**SELECTED PASSAGE**:
=== Begin Enclosure ===
The nation’s top DEI officers gathered at their recent annual meeting in Chicago to rally the troops and lay plans to defend their sinecures.
“DEI officers form a kind of revolutionary vanguard on campuses,” explains the Manhattan Institute. Get ready as they fight to save their cushy careers using the same activist methods their students deployed supporting BLM, trans social justice, and Palestinian liberation.
Hill Harper, the actor, social-justice advocate, one-time senate candidate, and keynote speaker roused the capacity crowd of college diversity, equity, and inclusion officers. “They’re trying to make you afraid of fighting. It’s time for those in the trenches to fight back!”
Meanwhile STEM professors nationwide are being held hostage, their taxpayer funding threatened by a federal regime determined to defund universities promulgating the Woke Mind Virus.
=== End Enclosure ===
**EXPLORE THE MATERIAL**:
[A] List every role the passage on DEI officers uses to describe Hill Harper.
[B] In the passage on DEI officers, which city hosted the officers' recent annual meeting?
[C] Extend the passage on DEI officers, picking up after its final sentence.
The records are not needed for any of this work.

**DATA LISTING**:
=== Begin Enclosure ===
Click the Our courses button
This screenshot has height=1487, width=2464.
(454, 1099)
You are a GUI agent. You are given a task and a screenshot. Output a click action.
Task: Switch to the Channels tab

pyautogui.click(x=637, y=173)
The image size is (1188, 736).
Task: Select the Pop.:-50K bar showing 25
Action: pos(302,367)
=== End Enclosure ===
**ANSWERS TO THE TASKS**:
[A] actor, social-justice advocate, one-time senate candidate, keynote speaker

[B] Chicago

[C]
Will doctors, scientists, and engineers remain cowed by the bloated university administrations that grew fat leeching off of them? Or will they help drive a stake through the heart of DEI in order to stave off the DOGEkrieg?
The most fitting way to settle the matter is with a solution questionably attributed to Winston Churchill when asked how nations could resolve disputes short of war.
Supporters of DEI and defenders of STEM should meet on the National Mall armed with giant athletic socks stuffed with wet excrement. When the starter gun fires the two teams can pound each other with them until one side or the other cries “Uncle!”
How much would you fork over to watch that on pay-pre-view?